View attachment 221131
View attachment 221133
View attachment 221134
View attachment 221135
View attachment 221129
We got a call earlier today ( I am a Volunteer Firefighter) for a tree down on a hydro wire, well I got there first. Apparently 2 of the contractors thought they would try and fall this maple tree, they were on a ladder and cut it 10' up, didn't go the way they wanted (went the opposite direction) and took out a 26 KV line! They were very lucky they weren't hurt or killed. Look at the 3/8 nylon rope they tried to use (to no avail) I tore them a new one after I saw that! So did the hydro crew leader when he arrived! No power in our sub division for 4 hours! They won't like the bill they get from hydro after this one!


----------



## deevo (Feb 1, 2012)

View attachment 221230


Here is there wonderful rope work!


----------



## Youngbuck20 (Feb 7, 2012)

looks fail proof to me!! lol thought you actually dropped a tree on my ex's house when i saw the title of the thread :msp_w00t:


----------



## deevo (Feb 7, 2012)

Youngbuck20 said:


> looks fail proof to me!! lol thought you actually dropped a tree on my ex's house when i saw the title of the thread :msp_w00t:



No that is next week I am doing those Willows, the ice on the lake wasn't thick enough after the mini warm spell we had last week. Just give me the address and a nice ol' load of willow will be dropped off free of charge! One is actually a bit sketchy... it's got a hole in it big enough to put a whole arm through and runs 6' up and down! Gonna have to strap it. Both them are going to be felled onto the ice! Will get some pics or vids when we do it. I was going to name the thread treetards at it again!


----------



## Youngbuck20 (Feb 7, 2012)

Bass lake is froze solid I take it? Can't say the same for simcoe. Should be a lot of fun! My first fire call was a tree limb on the lines, hydro was already on scene dealing with it, stupid call really but glad the treetards weren't hurt lol.


----------



## deevo (Feb 8, 2012)

Youngbuck20 said:


> Bass lake is froze solid I take it? Can't say the same for simcoe. Should be a lot of fun! My first fire call was a tree limb on the lines, hydro was already on scene dealing with it, stupid call really but glad the treetards weren't hurt lol.

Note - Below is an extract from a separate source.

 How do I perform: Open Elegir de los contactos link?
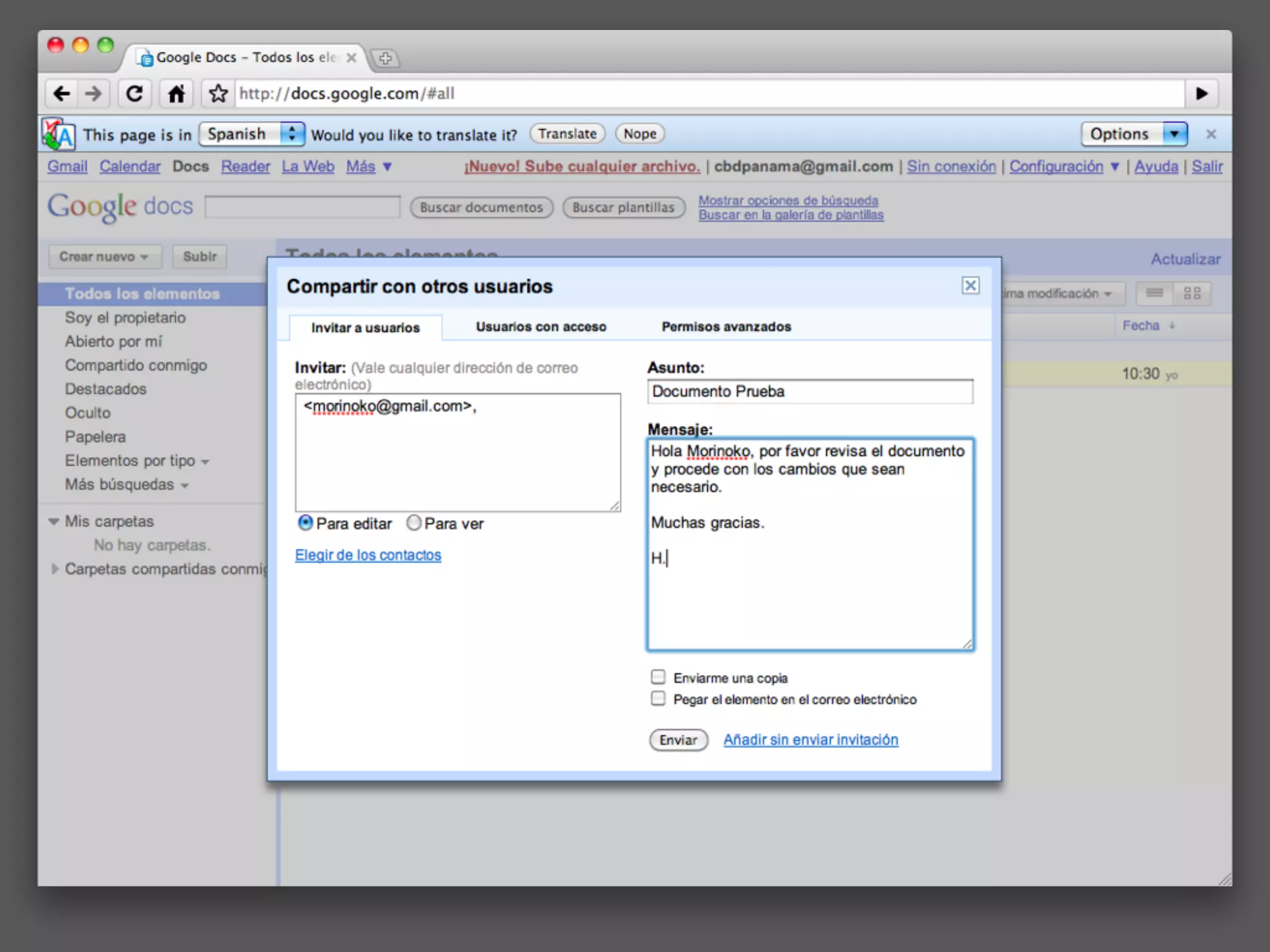pos(368,555)
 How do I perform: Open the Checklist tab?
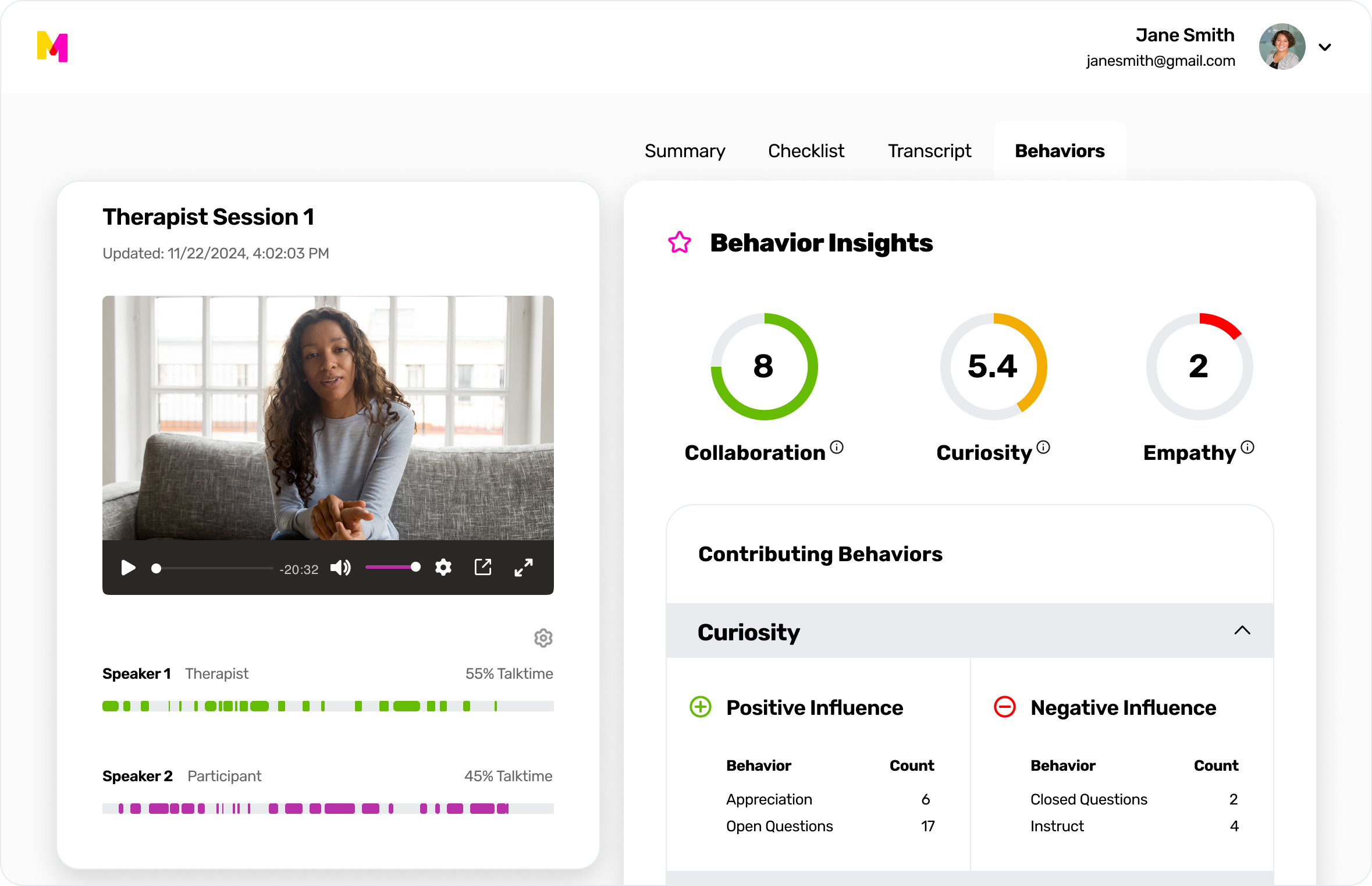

Yep, it's a pretty shallow lake, frozen enough to drop the willows on anyway! Got a few calls today for some big jobs in the same area!


----------



## Youngbuck20 (Feb 8, 2012)

Sure isn't a shortage of trees in that little area that's for sure, just beat out taplins tree service, please!


----------



## deevo (Feb 9, 2012)

Youngbuck20 said:


> Sure isn't a shortage of trees in that little area that's for sure, just beat out taplins tree service, please!



Ha that's funny! There are a lot of companies hurting for work around here, got lowballed on a job last week that the person who did it i am sure just broke even. Had 4 workers on site. Homeowner tried to get me to match his price, I said forget about it! Not worth getting anything out for!


----------